Despite dominating the social media space, they are still limited by the device their apps run on – devices today controlled by Apple and Google.
Meta realized this and – with the acquisition of Oculus in 2014 – started betting on controlling the next generation of devices. For Meta, if they’re a front runner in VR when it takes off, they get to set the rules. They get to serve personalized ads targeted better than ever, with eye movement and facial expression feedback on each impression.
To get there, the biggest obstacle the Metaverse faces is ironically also Facebook’s strongest moat. Platforms – social media, entertainment or ecommerce – require a critical mass of users to take off.
Content creators are not keen on a place without users, and visitors won’t actively use a platform without meaningful content or value. The internet is littered with the ruins of products which couldn’t get over that hurdle.
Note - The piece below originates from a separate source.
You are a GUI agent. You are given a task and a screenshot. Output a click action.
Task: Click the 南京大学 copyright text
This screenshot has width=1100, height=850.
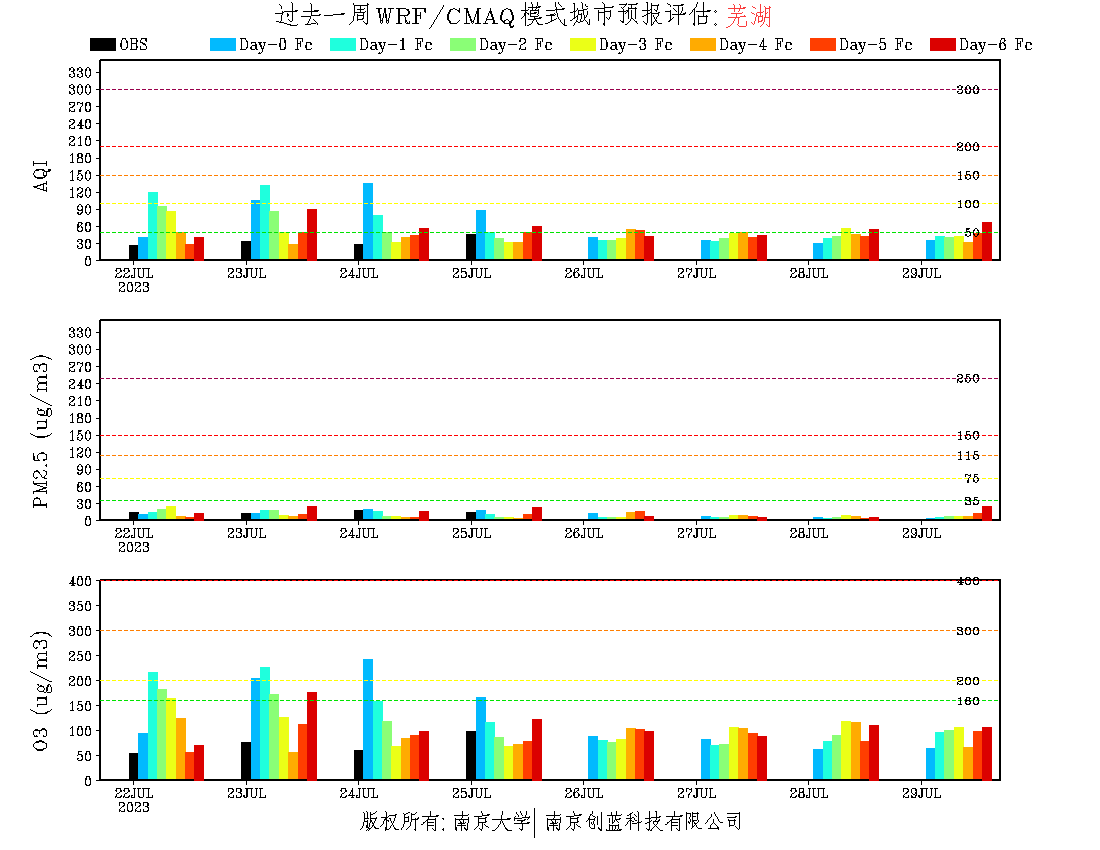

History may not repeat, but it does often rhyme
Fortunately for Meta, if they want users to adopt the next big thing, they have a handy case study of how people adapted to adopt the current big thing.
Look through the history of the smartphone. Steve Jobs’ 2007 iPhone launch did not happen in a vacuum. Remember the feature phone? Or the Blackberry? If we were to skip those steps, go back two decades and put an iPhone 14 in the market, barring its camera, the iPhone 14 would not appeal to the average user. I’ll let Stanley and Phyllis from the Office explain:
Switch their Blackberry for an iPhone or any amazing tech you can’t live without today and their reaction would likely have been similar.
The hottest piece of tech from 2022 would not strike a chord with people in 2002. Mass consumer products get successful when they meet current needs in a easier, more accessible way. Blackberry improved upon feature phones of the past by solving a problem better. iPhone would then go on to do that and then some more.
Successful products don’t build for the future. They build the future by improving the lives of their customers in the present. The next big thing doesn’t turn up overnight. It never has. It’s only in retrospect – with the benefit of hindsight – that we recognize them as such.
For consumers today, what VR is may be fascinating but its why is not compelling. Not yet anyway. Until Meta gives people a why – the value VR adoption brings them – the vision of Metaverse, no matter how alluring, will not quite be reality.
There lies the challenge for Meta. Very few teams can dream of shaping human behavior at this scale. Realizing that dream however is as much about technology as it’s about behavioral science.